Ознакомившись с «повестью об Иртеневе», Чертков усиленно советовал Толстому напечатать ее. Об этом он писал ему в письмах от 20 февраля и 21—25 октября 1890 г. В последнем письме Чертков между прочим писал: «Меня из Берлина и Швеции спрашивают переводчики и издатели ваших писаний о будто бы написанном вами «Roman du mariage»[457] — вероятно, это прослышали про вашу повесть об Евгении Иртеневе. Неужели нельзя еще ее выпустить в свет?» (АТ). Но боязнь возбудить у жены тяжелые переживания ревности была причиной того, что Толстой не только не думал о напечатании повести, но и в течение многих лет не притрагивался к ней и продолжал держать ее существование в секрете от окружающих, главным образом от Софии Андреевны.

Лишь в 1898 году, задумав помочь переселявшимся в Америку духоборам, он замыслил для образования переселенческого фонда продать издателям, в числе прочих, и повесть об Иртеневе. 14 июля этого года Толстой писал Черткову: «Так как выяснилось теперь, что много еще не достает денег для переселения духоборов, то я думаю вот что сделать: у меня есть три повести: «Иртенев», «Воскресение» и «Отец Сергий» (я последнее время занимался им и начерно написал конец). Так вот я хотел бы продать их на самых выгодных условиях в английские или американские газеты (в газете, кажется, самое выгодное) и употребить вырученное на переселение духоборов. Повести эти написаны в моей старой манере, которую я теперь не одобряю. Если я буду исправлять их пока останусь ими доволен, я никогда не кончу. Обязавшись же отдать их издателю, я должен буду выпустить их tels quels.[458] Так случилось со мной с повестью «Казаки». Я всё не кончал ее. Но тогда проиграл деньги и для уплаты передал в редакцию «Русского Вестника». Теперь же случай гораздо более законный. Повести же сами по себе, если не удовлетворяют теперешним требованиям моим от искусства, — не общедоступны по форме, — то по содержанию не вредны и даже могут быть полезны людям, и потому думаю, что хорошо, продав их как можно дороже, напечатать теперь, не дожидаясь моей смерти, и передать деньги в комитет для переселения духоборов» (AЧ).

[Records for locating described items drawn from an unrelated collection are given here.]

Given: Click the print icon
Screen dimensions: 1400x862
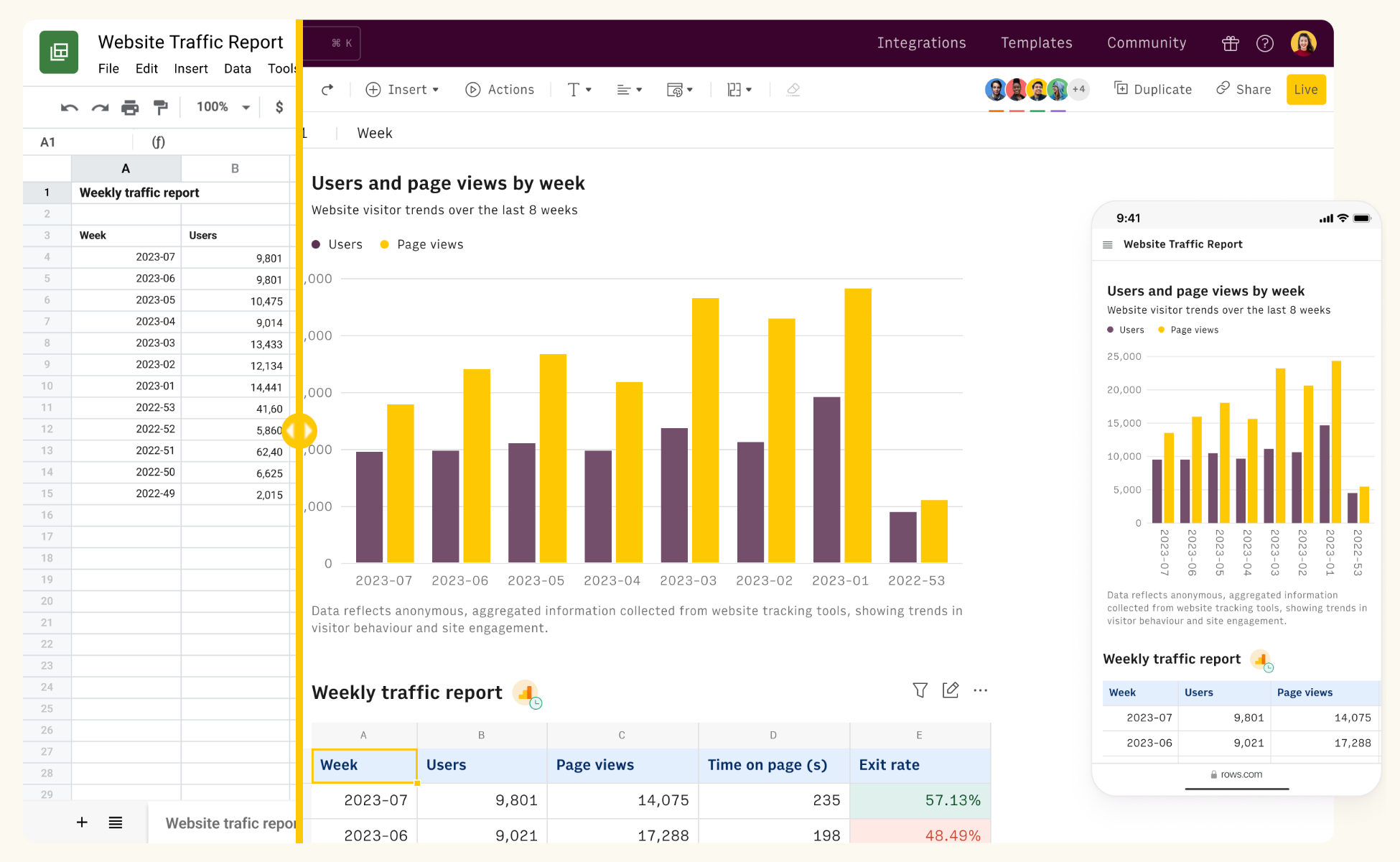Looking at the screenshot, I should point(130,108).
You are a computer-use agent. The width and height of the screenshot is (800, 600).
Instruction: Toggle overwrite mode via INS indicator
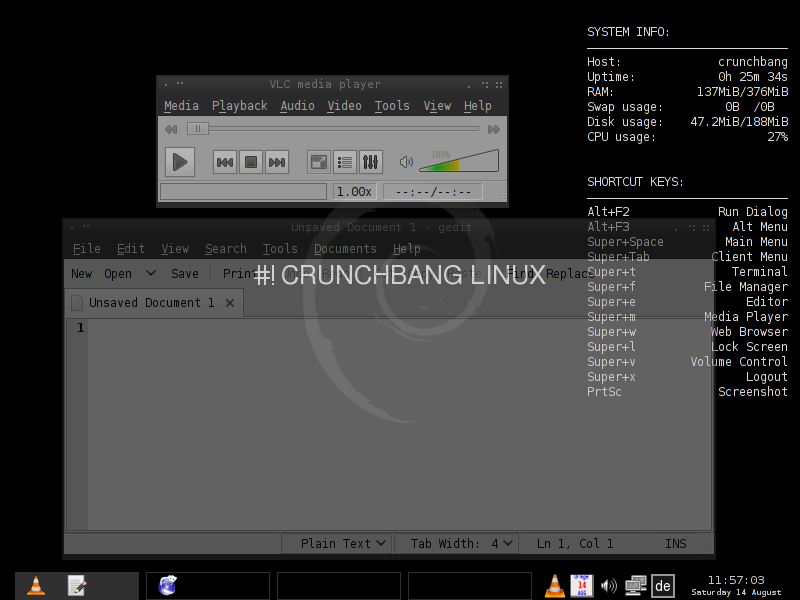click(675, 543)
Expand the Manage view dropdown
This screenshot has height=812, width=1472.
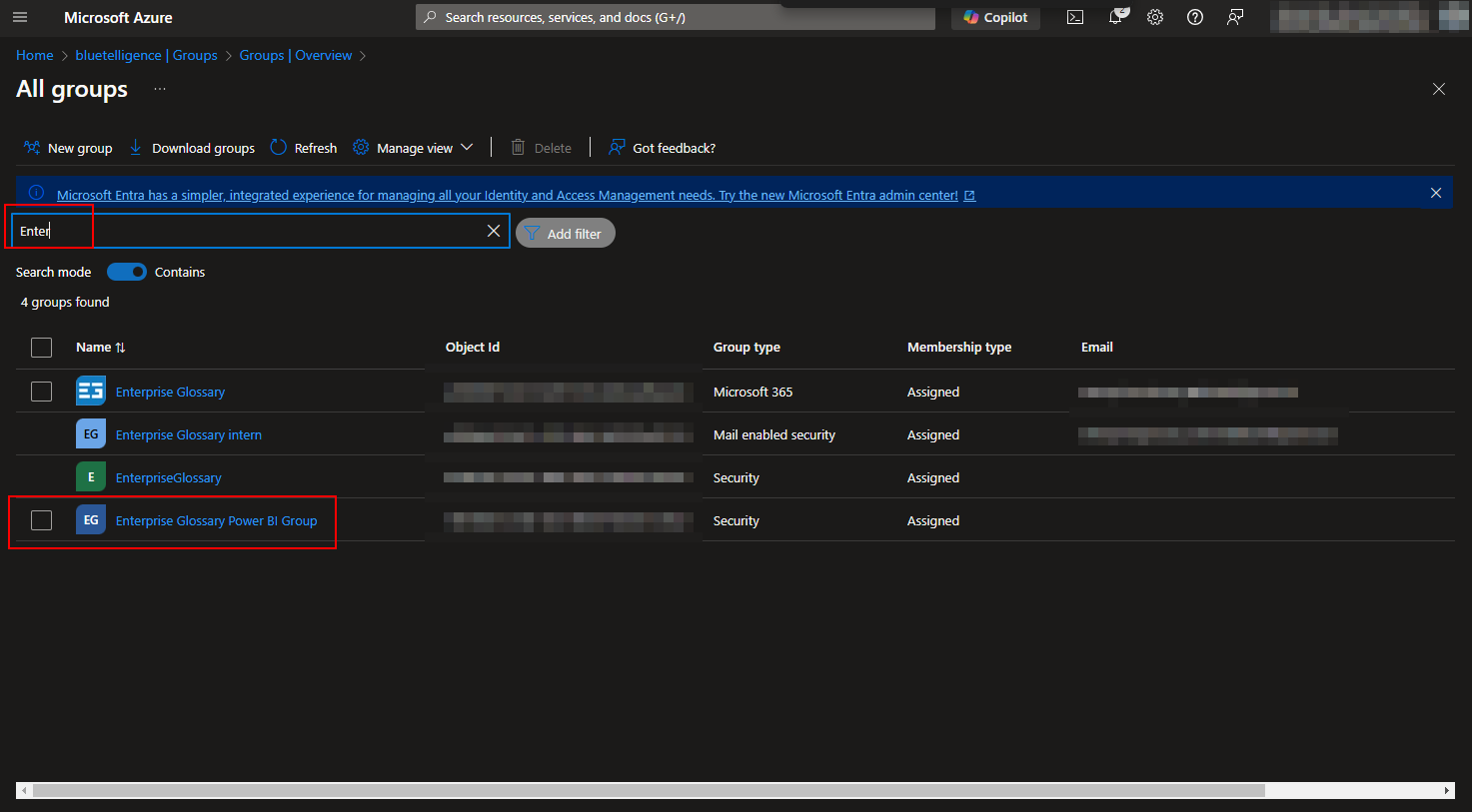point(414,148)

Однако, перечитав в тот же день «Иртенева», Толстой решает, что его не следует печатать. В приписке к письму читаем: „Нынче же перечел рассказ Иртенева и думаю, что не напечатаю его, а ограничусь «Воскресением» и «Отцом Сергием» [...] «Иртенева» нехорошо печатать, потому что мотив один и тот же, что в «Отце Сергии»“. Следует полагать, впрочем, что от печатания «Иртенева» Толстого удерживало не только им самим указанное обстоятельство, но и то, главным образом, что опубликование повести могло сильно огорчить жену.